BEGIN DATA SHOWN

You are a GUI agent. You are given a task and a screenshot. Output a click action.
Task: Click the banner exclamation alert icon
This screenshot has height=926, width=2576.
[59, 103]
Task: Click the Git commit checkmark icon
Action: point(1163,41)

END DATA SHOWN

# GOAL OF THE EXERCISE
Output the material in full, exactly as it appears.

# WRITTEN SOLUTION
You are a GUI agent. You are given a task and a screenshot. Output a click action.
Task: Click the banner exclamation alert icon
This screenshot has height=926, width=2576.
[59, 103]
Task: Click the Git commit checkmark icon
Action: point(1163,41)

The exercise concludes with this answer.